┌─ TEXT PASSAGE

Joint marketing agreement template

Free joint marketing agreement template for co-marketing partnerships. Covers IP, data, approvals, and exit terms — plus what to do before you draft one.

Our templates are for general information only. You should not rely on them, and Juro is not liable for any reliance on them. The templates might contain errors, including unlawful provisions and might create risks and liabilities if used. The templates are not legal advice, nor a substitute for it. By accessing any template, you accept these terms and agree that any use is at your own risk.

Designed to facilitate collaboration between businesses, this template ensures that your co-marketing efforts are clearly defined and legally sound.

Joint Marketing Agreements (JMAs) are pivotal for businesses looking to leverage shared resources and audiences to maximize their marketing impact. Whether you're co-hosting a webinar, launching a co-branded product, or embarking on a joint sales initiative, a JMA provides a framework to ensure mutual benefit and protect each party's interests. 

But what exactly is a joint marketing agreement, who needs them, and how do you create one? Let's dive in.

What is a joint marketing agreement?

A joint marketing agreement is a contract between two or more businesses that agree to run marketing activities together.

Also known as a co-marketing agreement or JMA, it governs how the partnership works in practice: who does what, who pays for what, who owns the output, and how either party can exit if things don't go to plan.

The commercial logic behind joint marketing is straightforward. By pooling audiences, budgets, and brand credibility, both parties can reach customers they wouldn't have reached alone.

A SaaS company co-hosting a webinar with a complementary tool provider, two consumer brands running a joint campaign, or a manufacturer partnering with a distributor on a regional promotion are all examples of arrangements that benefit from a clear, written JMA.

What makes a joint marketing agreement different from a standard marketing agreement is that both parties are active contributors, not just a client and a vendor. That bilateral dynamic is what makes the contract harder to draft well. The rights, costs, and obligations run in both directions, and the agreement needs to reflect that accurately.

When do you need a joint marketing agreement?

└─
┌─ GIVEN DATA

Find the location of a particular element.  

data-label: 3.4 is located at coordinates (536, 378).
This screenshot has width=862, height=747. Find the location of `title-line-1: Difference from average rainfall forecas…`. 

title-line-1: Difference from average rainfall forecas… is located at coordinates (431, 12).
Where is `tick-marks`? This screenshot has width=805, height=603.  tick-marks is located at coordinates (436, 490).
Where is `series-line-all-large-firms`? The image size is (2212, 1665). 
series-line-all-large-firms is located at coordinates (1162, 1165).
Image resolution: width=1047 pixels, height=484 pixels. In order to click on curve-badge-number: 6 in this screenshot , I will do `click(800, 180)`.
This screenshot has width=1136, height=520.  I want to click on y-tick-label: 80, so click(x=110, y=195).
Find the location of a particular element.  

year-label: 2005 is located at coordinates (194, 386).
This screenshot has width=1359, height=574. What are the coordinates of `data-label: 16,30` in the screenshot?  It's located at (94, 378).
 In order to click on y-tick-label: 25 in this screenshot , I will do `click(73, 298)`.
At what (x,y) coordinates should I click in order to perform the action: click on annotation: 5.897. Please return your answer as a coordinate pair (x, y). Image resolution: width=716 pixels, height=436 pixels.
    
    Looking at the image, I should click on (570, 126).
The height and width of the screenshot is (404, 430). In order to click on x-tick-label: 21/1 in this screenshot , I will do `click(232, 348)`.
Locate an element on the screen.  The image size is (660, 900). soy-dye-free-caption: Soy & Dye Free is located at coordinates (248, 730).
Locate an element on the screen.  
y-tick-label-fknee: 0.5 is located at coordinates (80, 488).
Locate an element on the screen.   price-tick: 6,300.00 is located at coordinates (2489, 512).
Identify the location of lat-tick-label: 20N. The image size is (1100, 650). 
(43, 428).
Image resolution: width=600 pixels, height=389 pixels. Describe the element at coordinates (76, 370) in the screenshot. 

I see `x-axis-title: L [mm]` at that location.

└─

### JOB ITEM A
From the joint marketing agreement passage, list the example arrangements it gives as benefiting from a clear, written JMA.
### JOB ITEM B
In the joint marketing agreement passage, turn the paragraph beginning "Also known as a co-marketing agreement" into a short bulleted list.
### JOB ITEM C
According to the joint marketing agreement passage, what do the two parties pool so that they can reach customers they wouldn't have reached alone?

### ANSWER A
- A SaaS company co-hosting a webinar with a complementary tool provider
- Two consumer brands running a joint campaign
- A manufacturer partnering with a distributor on a regional promotion

### ANSWER B
- Other names: co-marketing agreement, JMA
- It governs how the partnership works in practice:
  - who does what
  - who pays for what
  - who owns the output
  - how either party can exit if things don't go to plan

### ANSWER C
Audiences, budgets, and brand credibility.